Aug. 23 (Bloomberg) -- Evraz Highveld Steel & Vanadium Ltd., the South African unit of Russia’s largest steelmaker, fell the most in eight weeks in Johannesburg trading after saying it may not be able to remain in business.
Evraz Highveld dropped 11 percent, the most since June 27, to close at 16.50 rand. Trading volumes were more than six times the three-month daily average.
Labor unrest, falling steel prices and plant shutdowns are threatening operations, the Witbank-based company said yesterday after reporting a first-half loss. It’s among steelmakers struggling to restore profitability after economic stagnation in Europe and slowing growth in China cut demand while costs rose.
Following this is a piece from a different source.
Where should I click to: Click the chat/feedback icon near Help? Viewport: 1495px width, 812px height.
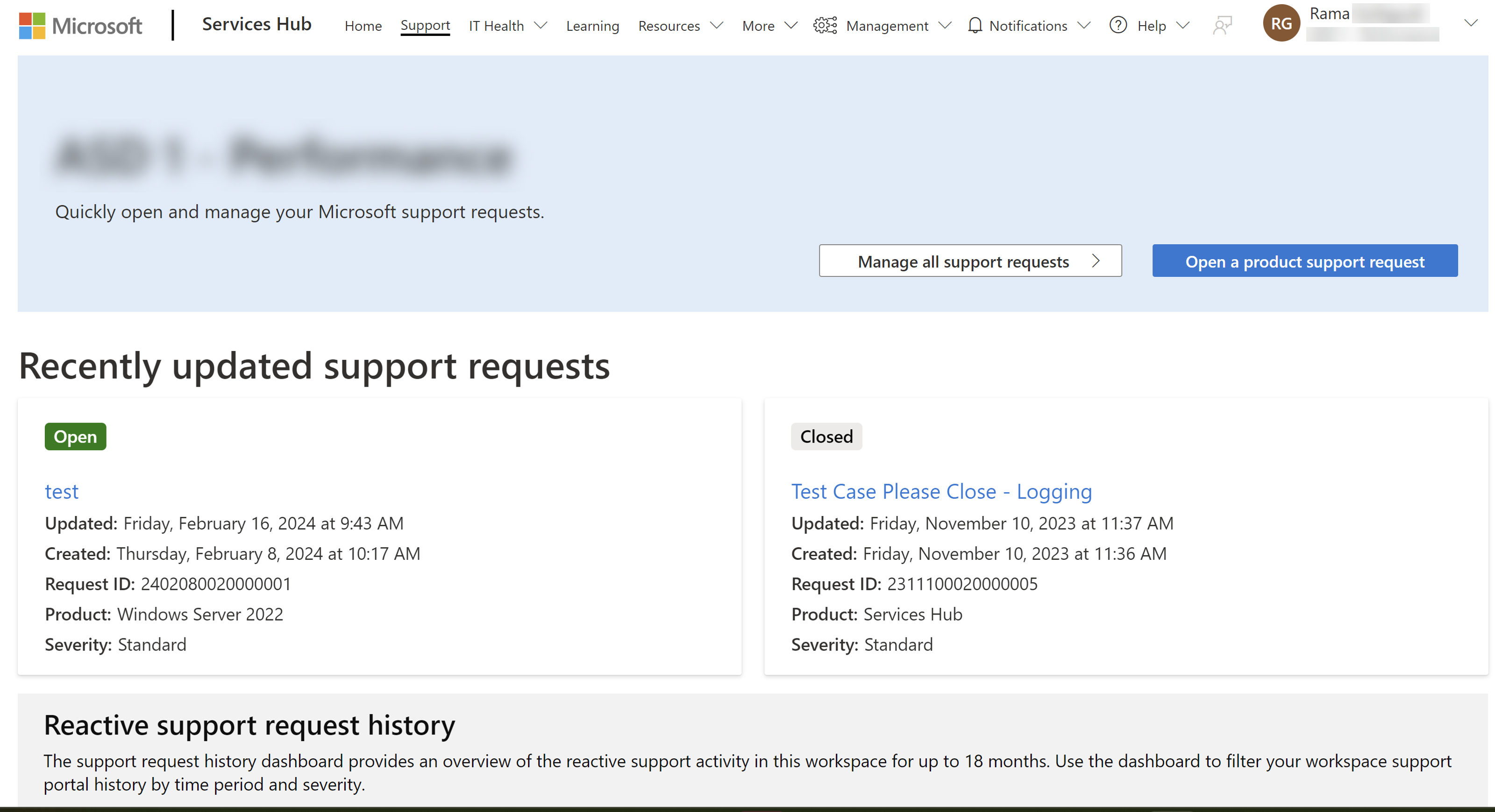pos(1222,25)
“There are matters that may cast significant doubt about the ability of the company to continue as a going concern,” Evraz Highveld said in a statement.
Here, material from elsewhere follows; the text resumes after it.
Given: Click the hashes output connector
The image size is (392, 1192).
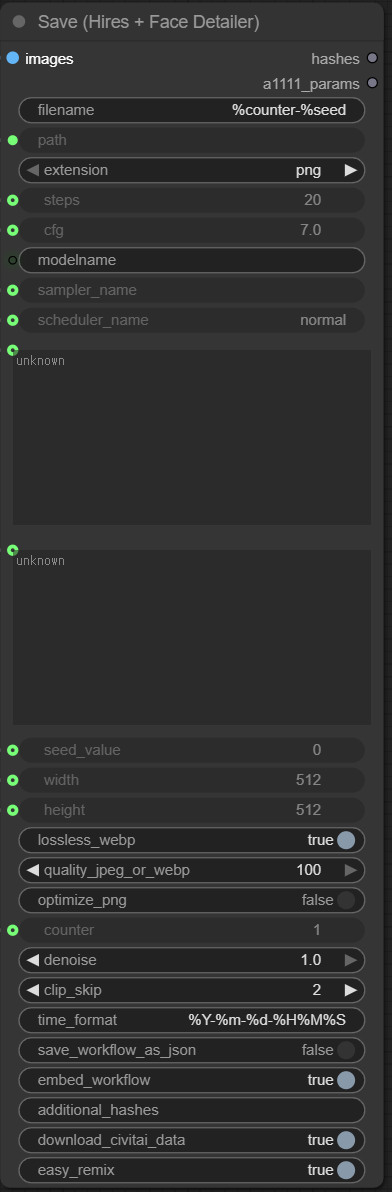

South Africa’s steelmakers, which include a local unit of ArcelorMittal, can produce about 7 million metric tons a year, exceeding demand of about 5.4 million tons. Consumption has been muted as weak economic growth keeps building projects on hold.
“In the sustained absence of major government infrastructure spending growth, domestic steel demand is expected to remain slightly below GDP,” Evraz Highveld said.
South Africa’s annualized growth in domestic product was 0.9 percent in the first quarter, the lowest since 2009. It may have expanded to 3.3 percent in the second, based on the median estimate of 16 analysts surveyed by Bloomberg.
Evraz Highveld and the National Union of Metalworkers of South Africa are in wage talks, the company said. Russian parent Evraz Plc is also in talks to sell its 85 percent stake for $320 million, it said this month.